BEGIN

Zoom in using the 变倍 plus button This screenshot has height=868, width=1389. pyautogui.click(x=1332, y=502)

END
BEGIN

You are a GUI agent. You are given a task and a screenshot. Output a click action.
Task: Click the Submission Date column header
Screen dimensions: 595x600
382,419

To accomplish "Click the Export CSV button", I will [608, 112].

END
BEGIN

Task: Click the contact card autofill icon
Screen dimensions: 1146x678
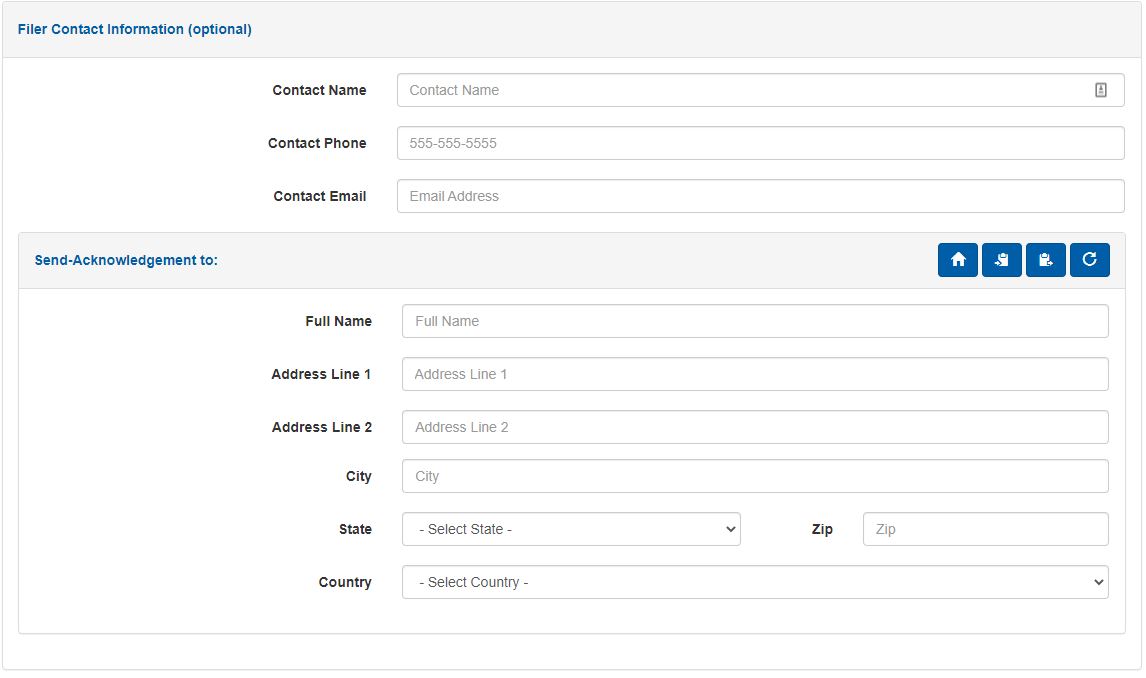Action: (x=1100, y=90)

END

In the entries above, identify every line with the word "screenshot". Copy those lines.

Zoom in using the 变倍 plus button This screenshot has height=868, width=1389. pyautogui.click(x=1332, y=502)
You are a GUI agent. You are given a task and a screenshot. Output a click action.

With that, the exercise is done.